By Curt Champeon
Natural Gas is the world’s fastest-growing type of energy. Its use, according to many sources such as the Wall Street Journal, is predicted to at least double between 2000 and 2020. Many factors contribute to this surge in demand. First of all, population growth is a factor – more people equal the need for more energy. Oil, although still plentiful, is getting harder to recover. With environmental concerns rising all over the world, clean-burning natural gas is seen in a more positive light than coal, oil, or nuclear power. Many countries that previously had little or no modern infrastructure are now developing it. All of these factors add up to a vastly increased demand for natural gas, and the unfortunate possibility of an equivalent price rise. Current natural gas reserves for the entire planet are estimated at 6,100 trillion cubic feet (tcf), according to EIA estimates. Of these reserves, at least half are considered stranded.
Stranded Gas – What is it?
A reserve of stranded gas is a pocket of natural gas that has been discovered but cannot be retrieved. This can be for reasons of accessibility or simple economics. This should not be confused with natural gas that is found in an oil well. This type of natural gas is referred to as “associated gas.”
The first kind of stranded gas is “physically stranded” gas. This could be a field that is located too deep in the earth to drill for, beneath the ocean or ice cap, beneath an obstruction, or is under a populated area. Economic considerations can also cause gas to be considered stranded. The economics of recovering gas might leave it stranded. A field may be too far away from a market. In this case, a pipeline could be too expensive to construct in order to move the gas. Another reason is that the gas might be in an area where supply is saturated, making the cost of moving the gas far enough away to sell too high, although it might be possible to sell it at a later date.

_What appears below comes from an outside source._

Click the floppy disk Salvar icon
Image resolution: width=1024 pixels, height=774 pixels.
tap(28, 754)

Stranded Gas – Where is it?
There are many places on Earth that have large reserves of stranded gas. The largest is in Russia. It has the largest gas reserves in the world, however its great size works against it because much of its land mass is located far away from any major population center, (i.e. market). Siberia, where most of this gas is located is a prime example of this. One way to exploit this gas would be to send it by pipeline across the Bering Strait to Alaska’s gas delivery system. It could also be shipped to China or to Europe. Changing diplomatic relationships with all of its neighbors make it difficult to make a commitment to any one of these options.
Alaska has a large reserve of stranded gas near its Prudhoe Bay Oil Field. It also has a large amount on its North Slope. To market the gas it needs to await completion of its Alaska Gas Pipeline to carry it to the American states located to the south of Canada. This project has been delayed due to the availability of cheap Canadian gas, environmental concerns, and the development of non-conventional gas in the United States.

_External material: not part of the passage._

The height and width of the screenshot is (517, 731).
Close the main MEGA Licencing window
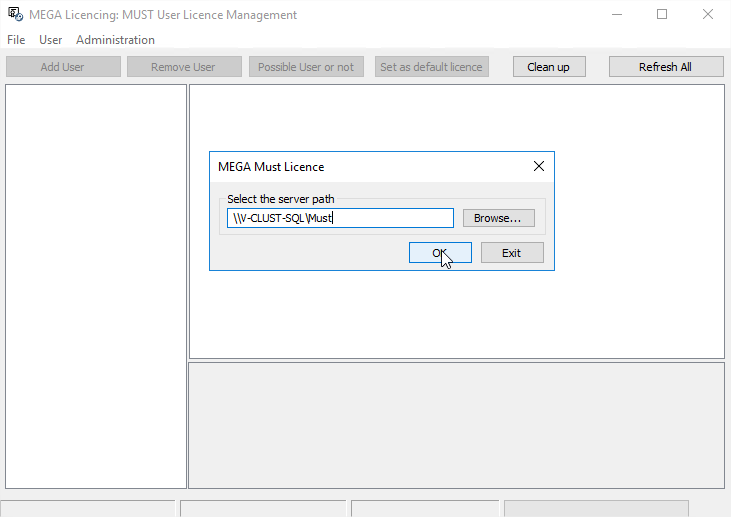(x=707, y=15)

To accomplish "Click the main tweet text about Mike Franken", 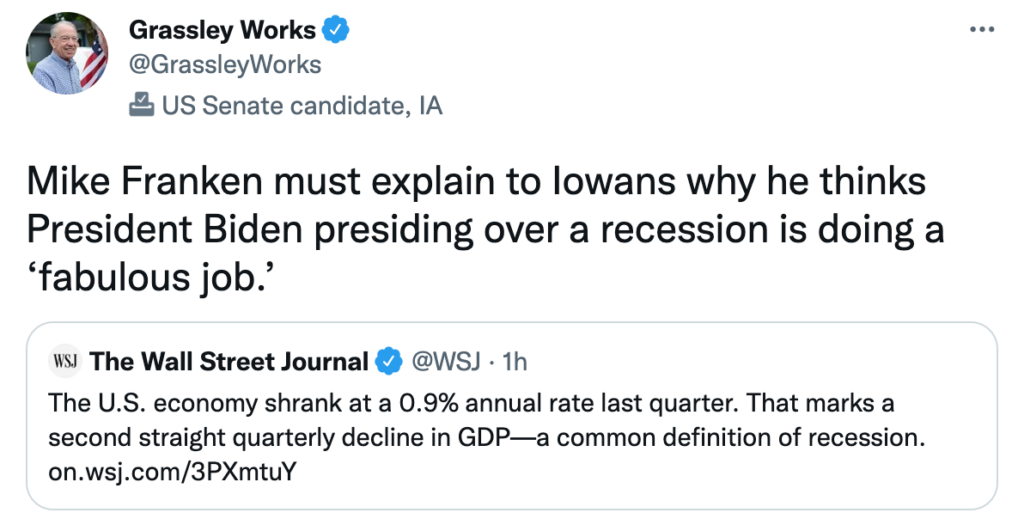I will (x=485, y=229).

Canada has a large amount of stranded gas in its Arctic Islands, Beaufort Sea, and MacKenzie Delta regions. To sell the gas would require the building of a pipeline to bring it south along the MacKenzie River. Some corporations would like to combine it with Alaska gas by creating an offshore pipeline in the Arctic Ocean. The Alaska government is resisting this because it would like to first bring the gas to the southern part of the state and then transport it across the Yukon.

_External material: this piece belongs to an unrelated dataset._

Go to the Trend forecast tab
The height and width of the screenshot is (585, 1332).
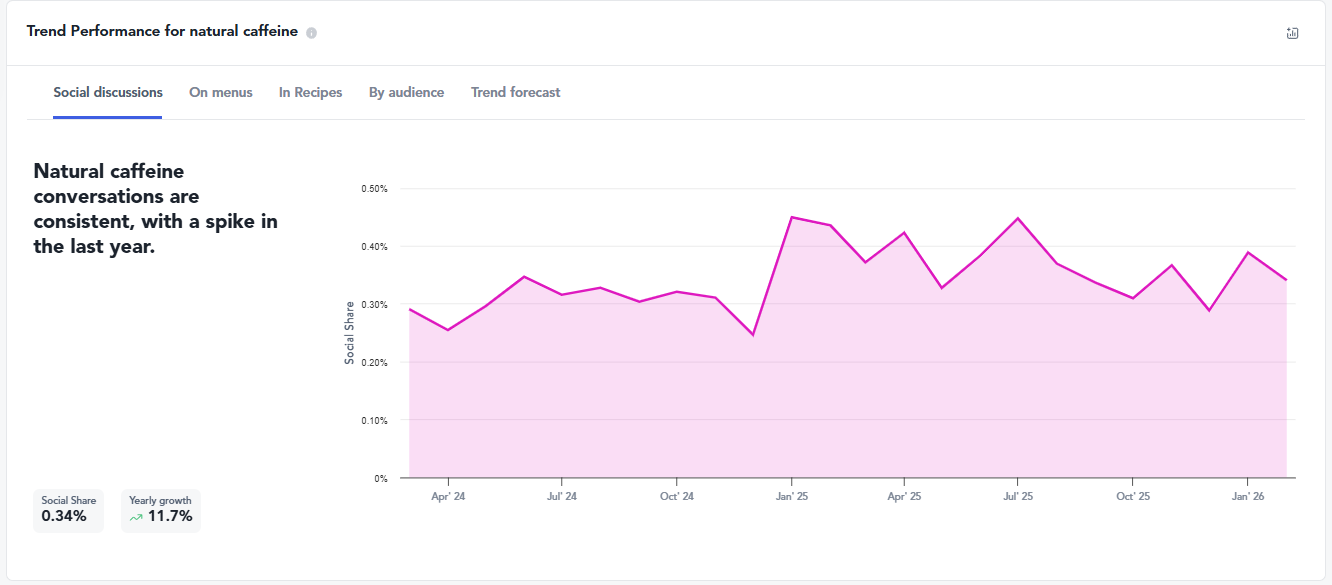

Other locations worldwide that have proven reserves of stranded gas are northern Australia, Vietnam, and Indonesia.
The traditional ways of getting natural gas to market are pipelines, liquefied natural gas (LNG), and onshore gas-to-liquids (GTL). These are all very capital-intensive and are only used with projects that contain very large reserves. If the size of the field is small (production volume of less than 3 million tons per year), or if the market is more than 1,000 miles away, these methods begin to lose their cost-effectiveness. There are a number of new alternative methods to harvest smaller fields. None of these have been proven on a commercial scale, however they have been shown to be technically feasible, as stated by the U.S. Energy Information Administration.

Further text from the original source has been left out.